そんなことを改めて思い出させるライブも気づけば、あっという間に終盤に。「6年間の思いや感謝を音楽で伝えようと思ってたけど、やっぱり言葉でもちゃんと伝えたい」と観客はもちろん、TALTOのスタッフも含め、これまでヤユヨの活動を通して、出会ってきたすべての人達にバンドを代表して感謝を伝えたリコ。すると続けて、ヤユヨを始めるキッカケになった、とある曲について語り始める。
「18歳の時に失恋をしました。その相手を後悔させてやるって作った曲です。それが私達の原点です。ここだけの話、後に後悔させましたが(笑)、それはキッカケにすぎなくて、その曲をみんなと一緒に歌って、育てていくことに夢中になって、強くなっていきました。今も私は弱虫のままだけど、この歌をみんなで歌って、悲しいことも笑顔に変えられるって私の実体験になったから、それはすごいことだと思います。音楽の力って偉大だと思いました。だから、今日も一番大きな声で歌いたい。この曲をキッカケにみんなに出会えたことを誇りに思って、しっかり届けたい」
その曲とは、もちろん「さよなら前夜」のことだ。結成間もないヤユヨが注目されるキッカケになった曲であると同時に6年間、ライブで観客と歌い続けてきたヤユヨのライブには欠かせないアンセムだ。

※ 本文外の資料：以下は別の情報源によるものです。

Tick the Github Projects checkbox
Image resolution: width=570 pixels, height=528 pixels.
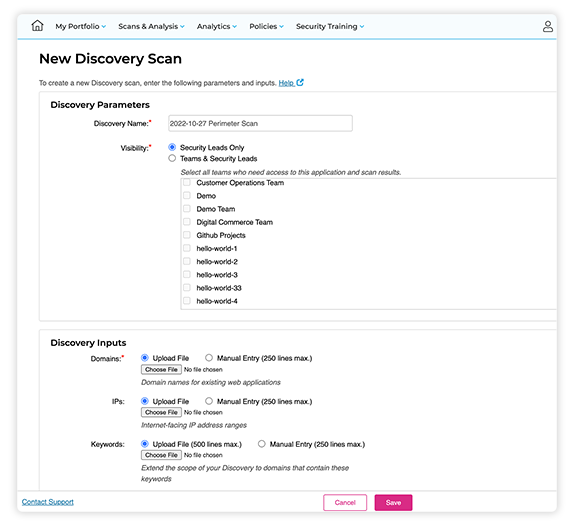coord(187,235)
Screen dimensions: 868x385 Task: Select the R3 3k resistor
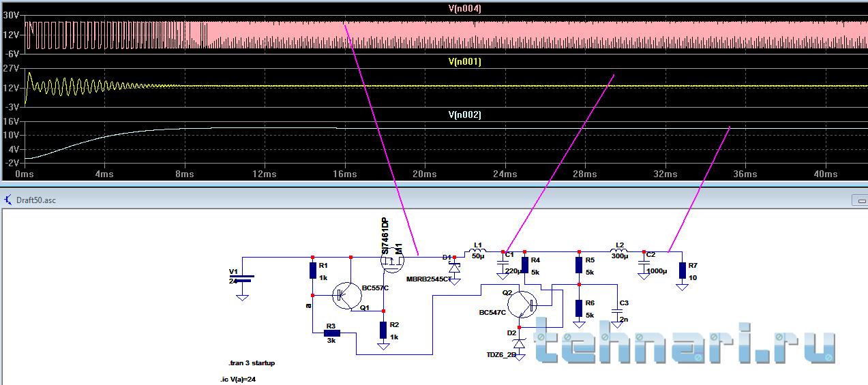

「みんな歌いたくてうずうずしてると思うけど、今日はマイクを譲らないから私に負けないように歌って!」
何とも心憎い一言だが、演出とは思わない。その時の本心なのだと思うが、リコのそんな言葉が観客の気持ちに火をつけたことは言うまでもない。観客のシンガロングとともに作り上げるクライマックスも、はなからぺっぺに繋げるソロ回し、リコのハーモニカソロという、これまで何度も見てきたこの曲の見どころも今日で見納めだ。
「すごく幸せでした。今日で終わってしまうけど、音楽は残り続ける。今日を一緒に過ごせたことをあなたが心の隅に置いてくれるなら、このバンドはヤユヨのまま消えないと思うので、ぜひ目に焼き付けて離れないように最後に1曲を歌います」(リコ)
本編の最後を飾ったのは……いや、ここはリコによる曲紹介をそのまま引用しよう。
「さよならを言うとき、何と言いますか? 私だったら、ちょっとおどけて、ぶっきらぼうにこう言うんだと思います。「あばよっ」」
不実な恋人との別れを歌いながら、別れは決して悲しいことではなく、希望にもなるというリコの人生観を歌い上げるオールディーズなバラードがこの日は、歌声に滲ませる情感のせいか、観客に対してちょっと強がっているようにも聞こえたのだった。そう思ったら、やばい。泣けてきた。あぁ! 彼女達が笑顔で有終の美を飾ろうとしているのに俺が泣いてどうする。
アンコールを求める観客に応え、ステージに戻ってきた3人はもちろん笑顔だ。しあわせな時間を過ごしているんだから、それは当たり前か。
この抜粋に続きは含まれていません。